有没有可能是 AWK 在标题中,而不是打印日期的 D1 的?


如果你想添加当前日期,你有两个主要选择。一,使用GNU GAWK(通常也安装为AWK),则时间函数使它容易。如果做不到这一点,的awk -v日期= $(日期+'%Y-%M-%D')-F,... 的系统命令日期格式的值,​​并通入awk脚本可变日期,然后你就可以打印你想要它。如果你想通过在任意的日期,那么第二个机构是使用所述一个

  awk的-F,-v日期= $(日期+'%Y-%M-%D')
BEGIN {OFS = FS}
FNR == {NR一个[$ 1] = $ 7;下一个 }
FNR == 1 {N1 = N = NF + 1; $ N =日期;打印;下一个 }
        {$ N1 =(在一个$ 1)?一[$ 1]:NA;打印}
FILE2.TXT FILE1.TXT

这力量今天的日期到命令。你也可以做的事情前瞻性或回顾性,如:

  TMP = $(mktemp的coladd.XXXXXXXXX)
陷阱RM -f $ TMP;出口10 1 2 3 13 15在$ DD(SEQ 1 31)
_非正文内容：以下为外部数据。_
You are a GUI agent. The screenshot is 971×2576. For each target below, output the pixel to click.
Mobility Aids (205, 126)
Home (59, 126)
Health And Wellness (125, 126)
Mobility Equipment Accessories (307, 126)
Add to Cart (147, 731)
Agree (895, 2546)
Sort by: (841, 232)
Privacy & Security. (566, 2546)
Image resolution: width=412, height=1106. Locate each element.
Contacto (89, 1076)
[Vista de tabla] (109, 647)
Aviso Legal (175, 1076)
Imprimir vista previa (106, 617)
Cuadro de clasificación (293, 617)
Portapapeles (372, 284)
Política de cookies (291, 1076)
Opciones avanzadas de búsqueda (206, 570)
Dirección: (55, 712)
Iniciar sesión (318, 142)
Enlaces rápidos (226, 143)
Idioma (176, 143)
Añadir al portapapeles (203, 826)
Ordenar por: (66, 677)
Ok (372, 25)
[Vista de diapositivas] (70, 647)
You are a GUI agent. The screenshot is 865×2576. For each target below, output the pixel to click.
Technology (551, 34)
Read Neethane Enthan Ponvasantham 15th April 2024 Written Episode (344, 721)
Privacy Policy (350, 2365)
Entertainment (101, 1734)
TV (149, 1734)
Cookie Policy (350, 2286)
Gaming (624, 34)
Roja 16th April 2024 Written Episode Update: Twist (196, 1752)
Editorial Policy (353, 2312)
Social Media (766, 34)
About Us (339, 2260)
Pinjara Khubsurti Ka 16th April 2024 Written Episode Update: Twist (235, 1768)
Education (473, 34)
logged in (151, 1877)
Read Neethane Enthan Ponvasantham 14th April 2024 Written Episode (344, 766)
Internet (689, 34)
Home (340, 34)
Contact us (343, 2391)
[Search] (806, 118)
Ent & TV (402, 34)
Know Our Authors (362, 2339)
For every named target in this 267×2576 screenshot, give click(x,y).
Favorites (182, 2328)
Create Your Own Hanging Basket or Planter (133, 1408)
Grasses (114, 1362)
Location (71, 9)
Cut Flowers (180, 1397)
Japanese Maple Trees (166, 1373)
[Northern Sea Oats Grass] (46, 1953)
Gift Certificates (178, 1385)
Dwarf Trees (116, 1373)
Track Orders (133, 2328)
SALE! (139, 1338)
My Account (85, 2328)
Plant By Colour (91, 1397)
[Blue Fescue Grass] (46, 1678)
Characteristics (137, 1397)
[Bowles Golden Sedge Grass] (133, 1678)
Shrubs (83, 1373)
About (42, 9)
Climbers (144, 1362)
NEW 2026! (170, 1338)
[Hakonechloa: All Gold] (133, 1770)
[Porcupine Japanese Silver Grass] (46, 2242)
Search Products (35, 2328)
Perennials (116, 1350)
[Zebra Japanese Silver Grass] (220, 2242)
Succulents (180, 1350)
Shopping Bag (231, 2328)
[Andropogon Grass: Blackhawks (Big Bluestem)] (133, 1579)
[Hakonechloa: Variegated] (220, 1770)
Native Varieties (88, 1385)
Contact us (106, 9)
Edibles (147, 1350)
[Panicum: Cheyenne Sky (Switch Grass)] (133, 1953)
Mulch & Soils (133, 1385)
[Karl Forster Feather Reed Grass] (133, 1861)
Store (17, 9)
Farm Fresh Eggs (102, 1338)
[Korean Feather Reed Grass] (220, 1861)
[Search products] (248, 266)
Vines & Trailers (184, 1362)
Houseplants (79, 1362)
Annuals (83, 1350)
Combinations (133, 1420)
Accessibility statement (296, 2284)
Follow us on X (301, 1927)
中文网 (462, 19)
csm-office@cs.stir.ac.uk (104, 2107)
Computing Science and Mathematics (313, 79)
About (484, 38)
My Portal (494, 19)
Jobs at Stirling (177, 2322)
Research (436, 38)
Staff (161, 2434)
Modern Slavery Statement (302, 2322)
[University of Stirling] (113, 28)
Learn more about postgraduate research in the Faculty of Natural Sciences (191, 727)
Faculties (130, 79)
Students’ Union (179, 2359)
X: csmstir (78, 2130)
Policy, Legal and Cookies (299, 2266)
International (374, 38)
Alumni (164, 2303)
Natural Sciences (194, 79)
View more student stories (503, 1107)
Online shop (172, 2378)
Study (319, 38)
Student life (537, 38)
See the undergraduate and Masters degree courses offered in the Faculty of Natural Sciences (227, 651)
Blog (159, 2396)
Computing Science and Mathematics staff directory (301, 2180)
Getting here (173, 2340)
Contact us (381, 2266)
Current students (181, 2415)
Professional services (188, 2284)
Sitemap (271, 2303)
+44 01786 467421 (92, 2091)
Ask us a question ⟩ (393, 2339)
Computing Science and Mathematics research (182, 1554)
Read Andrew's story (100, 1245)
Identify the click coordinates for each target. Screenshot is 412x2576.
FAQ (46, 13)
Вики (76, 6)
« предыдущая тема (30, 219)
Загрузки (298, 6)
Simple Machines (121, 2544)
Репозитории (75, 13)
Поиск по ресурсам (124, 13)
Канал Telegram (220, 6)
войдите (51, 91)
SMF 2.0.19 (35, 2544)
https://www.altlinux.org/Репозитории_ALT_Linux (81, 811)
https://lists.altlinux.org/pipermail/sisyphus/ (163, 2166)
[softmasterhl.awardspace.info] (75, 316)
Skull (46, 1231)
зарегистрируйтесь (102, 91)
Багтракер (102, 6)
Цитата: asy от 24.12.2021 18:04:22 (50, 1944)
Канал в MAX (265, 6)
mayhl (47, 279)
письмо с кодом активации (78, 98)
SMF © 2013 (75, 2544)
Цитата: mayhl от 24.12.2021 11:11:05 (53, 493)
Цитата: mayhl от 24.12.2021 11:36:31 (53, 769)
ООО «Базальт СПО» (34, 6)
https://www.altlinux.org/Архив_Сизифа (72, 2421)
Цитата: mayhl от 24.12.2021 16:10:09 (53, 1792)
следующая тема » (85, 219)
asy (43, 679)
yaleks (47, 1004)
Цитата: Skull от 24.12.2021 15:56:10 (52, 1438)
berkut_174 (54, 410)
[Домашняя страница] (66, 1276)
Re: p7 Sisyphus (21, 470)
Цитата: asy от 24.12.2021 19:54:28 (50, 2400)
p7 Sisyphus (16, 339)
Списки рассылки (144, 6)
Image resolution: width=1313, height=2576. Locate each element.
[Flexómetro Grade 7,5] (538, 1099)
    awk的-F,-v日期=2014-12- $ DD'
    BEGIN {OFS = FS}
    FNR == {NR一个[$ 1] = $ 7;下一个 }
    FNR == 1 {N1 = N = NF + 1; $ N =日期;打印;下一个 }
            {$ N1 =(在一个$ 1)?一[$ 1]:NA;打印}
    FILE2.TXT FILE1.TXT> $ TMP
    MV $ TMP FILE1.TXT
DONE

鉴于这种额外的灵活性,我会建议使用基于GNU的内部日期操作功能的外部定义的日期,但的因人而异

Okay i will reupdate this

I have 2 files - File1.txt , File2.txt

File1 is base template

File2 is having status result

file1.txt

N1,N2,N3,N4,N5,N6
XX,ZZ,XC,EE,RR,BB
XC,CF,FG,RG,GH,GH

file2.txt

DF,GH,MH,FR,FG,GH,NA
XX,ZZ,XC,EE,RR,BB,OK

Below command compares column 1 in both files if it matches then it retrieves the value from 7th cell in file2 and appends in file1.txt as last column with new header.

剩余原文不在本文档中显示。